§ **WORK TO COMPLETE**:
Extract each line of the listing below that contains the string "hamburger". Matching is case-sensitive.
━━━━━ DATA PROVIDED
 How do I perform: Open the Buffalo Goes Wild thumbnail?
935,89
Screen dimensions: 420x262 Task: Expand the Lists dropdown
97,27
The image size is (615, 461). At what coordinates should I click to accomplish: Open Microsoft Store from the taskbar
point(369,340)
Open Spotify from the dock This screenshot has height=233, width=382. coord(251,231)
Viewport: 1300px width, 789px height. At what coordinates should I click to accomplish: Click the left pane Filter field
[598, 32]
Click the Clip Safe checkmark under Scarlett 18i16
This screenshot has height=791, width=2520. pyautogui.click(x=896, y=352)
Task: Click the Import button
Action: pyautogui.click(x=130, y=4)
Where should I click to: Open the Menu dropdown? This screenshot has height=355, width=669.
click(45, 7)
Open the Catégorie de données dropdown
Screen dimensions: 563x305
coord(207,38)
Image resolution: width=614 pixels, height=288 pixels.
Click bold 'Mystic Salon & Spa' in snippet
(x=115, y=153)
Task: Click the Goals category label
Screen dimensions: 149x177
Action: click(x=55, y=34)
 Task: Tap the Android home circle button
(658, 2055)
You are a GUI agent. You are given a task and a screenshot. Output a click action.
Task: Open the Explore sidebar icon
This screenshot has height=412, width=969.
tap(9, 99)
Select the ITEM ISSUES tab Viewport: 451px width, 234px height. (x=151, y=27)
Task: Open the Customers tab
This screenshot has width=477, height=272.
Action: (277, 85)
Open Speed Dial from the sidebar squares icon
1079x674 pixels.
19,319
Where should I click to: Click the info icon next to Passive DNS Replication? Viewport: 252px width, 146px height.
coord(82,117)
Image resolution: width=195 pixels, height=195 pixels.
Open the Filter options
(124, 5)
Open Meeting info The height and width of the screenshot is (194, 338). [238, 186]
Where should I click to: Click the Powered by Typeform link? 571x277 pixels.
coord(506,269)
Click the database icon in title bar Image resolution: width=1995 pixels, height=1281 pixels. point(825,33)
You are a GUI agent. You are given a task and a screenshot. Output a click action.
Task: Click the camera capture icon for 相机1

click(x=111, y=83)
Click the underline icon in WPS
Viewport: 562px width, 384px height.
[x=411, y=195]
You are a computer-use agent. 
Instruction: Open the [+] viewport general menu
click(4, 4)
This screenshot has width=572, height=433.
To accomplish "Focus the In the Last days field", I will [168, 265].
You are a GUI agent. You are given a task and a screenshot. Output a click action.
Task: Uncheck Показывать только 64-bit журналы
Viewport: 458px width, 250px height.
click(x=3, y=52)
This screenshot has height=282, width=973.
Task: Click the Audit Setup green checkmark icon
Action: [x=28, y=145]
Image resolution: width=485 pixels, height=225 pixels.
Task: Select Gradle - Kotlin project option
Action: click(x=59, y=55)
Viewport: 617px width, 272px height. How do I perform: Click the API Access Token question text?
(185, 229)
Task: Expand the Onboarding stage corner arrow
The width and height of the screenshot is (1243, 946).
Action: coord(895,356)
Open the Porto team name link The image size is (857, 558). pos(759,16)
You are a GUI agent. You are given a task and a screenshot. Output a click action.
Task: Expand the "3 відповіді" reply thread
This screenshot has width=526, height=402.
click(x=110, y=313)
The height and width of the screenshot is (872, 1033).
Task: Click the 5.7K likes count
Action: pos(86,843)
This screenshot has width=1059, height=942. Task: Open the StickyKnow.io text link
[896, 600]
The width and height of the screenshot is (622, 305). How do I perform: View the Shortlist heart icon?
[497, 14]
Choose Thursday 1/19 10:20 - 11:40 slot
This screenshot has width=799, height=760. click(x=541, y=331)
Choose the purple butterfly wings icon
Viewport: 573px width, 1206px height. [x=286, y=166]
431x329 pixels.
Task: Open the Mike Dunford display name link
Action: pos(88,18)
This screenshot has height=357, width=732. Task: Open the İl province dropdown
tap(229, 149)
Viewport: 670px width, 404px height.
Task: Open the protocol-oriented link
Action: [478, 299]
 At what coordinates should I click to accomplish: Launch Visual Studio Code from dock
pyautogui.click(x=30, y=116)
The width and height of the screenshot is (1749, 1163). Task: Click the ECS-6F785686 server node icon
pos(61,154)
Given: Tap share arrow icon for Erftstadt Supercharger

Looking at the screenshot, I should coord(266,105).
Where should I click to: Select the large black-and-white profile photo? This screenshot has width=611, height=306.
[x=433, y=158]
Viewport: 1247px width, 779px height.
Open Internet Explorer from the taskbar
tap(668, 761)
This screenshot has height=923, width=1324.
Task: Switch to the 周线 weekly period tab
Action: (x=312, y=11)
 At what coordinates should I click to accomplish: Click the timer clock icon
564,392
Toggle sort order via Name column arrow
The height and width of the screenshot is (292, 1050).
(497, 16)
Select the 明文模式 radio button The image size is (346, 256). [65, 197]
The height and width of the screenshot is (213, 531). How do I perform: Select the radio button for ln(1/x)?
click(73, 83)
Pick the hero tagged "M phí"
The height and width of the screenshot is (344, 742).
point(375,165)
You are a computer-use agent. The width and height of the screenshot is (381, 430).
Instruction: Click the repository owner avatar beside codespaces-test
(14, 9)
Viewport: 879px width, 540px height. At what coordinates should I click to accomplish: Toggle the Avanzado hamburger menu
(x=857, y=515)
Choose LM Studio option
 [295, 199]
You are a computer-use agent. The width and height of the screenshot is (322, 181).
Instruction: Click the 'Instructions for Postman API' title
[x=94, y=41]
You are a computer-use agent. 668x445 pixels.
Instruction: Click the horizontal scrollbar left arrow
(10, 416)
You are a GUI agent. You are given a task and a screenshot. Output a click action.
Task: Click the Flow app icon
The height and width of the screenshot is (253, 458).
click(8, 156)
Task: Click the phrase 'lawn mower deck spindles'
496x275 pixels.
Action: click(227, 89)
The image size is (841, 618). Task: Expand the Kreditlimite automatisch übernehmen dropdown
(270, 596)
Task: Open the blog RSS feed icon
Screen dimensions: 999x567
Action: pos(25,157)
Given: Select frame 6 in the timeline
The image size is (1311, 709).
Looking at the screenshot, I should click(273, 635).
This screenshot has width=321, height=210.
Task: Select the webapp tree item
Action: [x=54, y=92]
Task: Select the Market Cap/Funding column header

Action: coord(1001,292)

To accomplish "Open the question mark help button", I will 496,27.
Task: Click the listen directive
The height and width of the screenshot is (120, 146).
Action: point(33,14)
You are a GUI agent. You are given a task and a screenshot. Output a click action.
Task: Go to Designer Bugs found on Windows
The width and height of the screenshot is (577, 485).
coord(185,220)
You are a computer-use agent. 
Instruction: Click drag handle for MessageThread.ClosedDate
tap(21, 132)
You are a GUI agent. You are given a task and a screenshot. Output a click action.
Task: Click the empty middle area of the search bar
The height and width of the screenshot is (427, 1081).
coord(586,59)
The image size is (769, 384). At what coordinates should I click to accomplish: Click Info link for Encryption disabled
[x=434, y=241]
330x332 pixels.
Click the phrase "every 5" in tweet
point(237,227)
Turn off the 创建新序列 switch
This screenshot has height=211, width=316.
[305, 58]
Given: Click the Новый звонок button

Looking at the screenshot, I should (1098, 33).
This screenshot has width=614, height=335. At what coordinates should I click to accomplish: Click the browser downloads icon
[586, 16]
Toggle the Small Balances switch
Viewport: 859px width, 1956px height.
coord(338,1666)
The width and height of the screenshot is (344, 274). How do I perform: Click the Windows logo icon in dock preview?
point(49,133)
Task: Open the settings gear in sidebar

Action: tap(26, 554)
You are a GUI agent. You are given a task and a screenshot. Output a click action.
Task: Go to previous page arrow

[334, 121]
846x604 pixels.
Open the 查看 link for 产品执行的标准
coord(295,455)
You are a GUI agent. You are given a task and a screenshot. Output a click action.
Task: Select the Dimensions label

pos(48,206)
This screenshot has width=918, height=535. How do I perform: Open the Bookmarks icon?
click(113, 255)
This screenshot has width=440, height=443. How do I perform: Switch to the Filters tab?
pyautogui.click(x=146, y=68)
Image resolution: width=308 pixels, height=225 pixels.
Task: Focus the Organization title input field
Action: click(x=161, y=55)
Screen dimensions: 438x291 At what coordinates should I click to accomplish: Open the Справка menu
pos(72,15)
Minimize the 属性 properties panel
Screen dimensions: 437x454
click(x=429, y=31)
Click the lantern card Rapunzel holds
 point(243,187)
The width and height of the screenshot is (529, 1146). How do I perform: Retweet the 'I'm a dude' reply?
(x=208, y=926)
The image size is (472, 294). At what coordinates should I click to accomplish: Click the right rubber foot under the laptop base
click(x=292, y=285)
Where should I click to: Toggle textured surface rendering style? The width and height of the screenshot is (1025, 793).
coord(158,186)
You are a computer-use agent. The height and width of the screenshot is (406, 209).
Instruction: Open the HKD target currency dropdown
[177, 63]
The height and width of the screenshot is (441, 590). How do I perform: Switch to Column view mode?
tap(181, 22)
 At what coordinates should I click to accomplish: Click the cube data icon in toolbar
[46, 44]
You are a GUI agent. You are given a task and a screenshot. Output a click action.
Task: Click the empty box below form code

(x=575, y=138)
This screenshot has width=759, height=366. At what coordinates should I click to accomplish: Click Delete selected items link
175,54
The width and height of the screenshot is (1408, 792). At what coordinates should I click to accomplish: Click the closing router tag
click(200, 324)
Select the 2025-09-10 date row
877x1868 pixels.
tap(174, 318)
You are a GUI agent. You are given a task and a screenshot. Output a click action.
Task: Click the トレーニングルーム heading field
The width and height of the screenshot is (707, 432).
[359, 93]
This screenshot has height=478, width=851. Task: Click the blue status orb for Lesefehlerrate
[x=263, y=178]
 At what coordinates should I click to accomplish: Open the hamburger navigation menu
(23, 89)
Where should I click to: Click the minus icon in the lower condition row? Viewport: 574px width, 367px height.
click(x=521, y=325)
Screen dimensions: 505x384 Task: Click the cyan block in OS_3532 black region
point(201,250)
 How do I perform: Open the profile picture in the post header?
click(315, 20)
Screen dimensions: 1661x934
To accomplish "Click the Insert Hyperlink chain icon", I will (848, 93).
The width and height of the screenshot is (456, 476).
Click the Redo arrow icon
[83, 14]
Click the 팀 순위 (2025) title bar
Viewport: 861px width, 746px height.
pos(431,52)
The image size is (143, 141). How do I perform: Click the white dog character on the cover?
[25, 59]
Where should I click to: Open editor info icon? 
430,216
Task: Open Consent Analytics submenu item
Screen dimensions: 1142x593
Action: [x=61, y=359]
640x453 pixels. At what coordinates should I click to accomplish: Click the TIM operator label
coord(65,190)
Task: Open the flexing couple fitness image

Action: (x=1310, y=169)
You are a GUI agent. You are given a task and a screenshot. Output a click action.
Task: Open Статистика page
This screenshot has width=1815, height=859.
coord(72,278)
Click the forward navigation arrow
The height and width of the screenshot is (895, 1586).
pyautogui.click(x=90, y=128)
━━━━━━━━━━
§ **ANSWER TO THIS PROBLEM**:
Viewport: 879px width, 540px height. At what coordinates should I click to accomplish: Toggle the Avanzado hamburger menu
 At what coordinates should I click to accomplish: Open the hamburger navigation menu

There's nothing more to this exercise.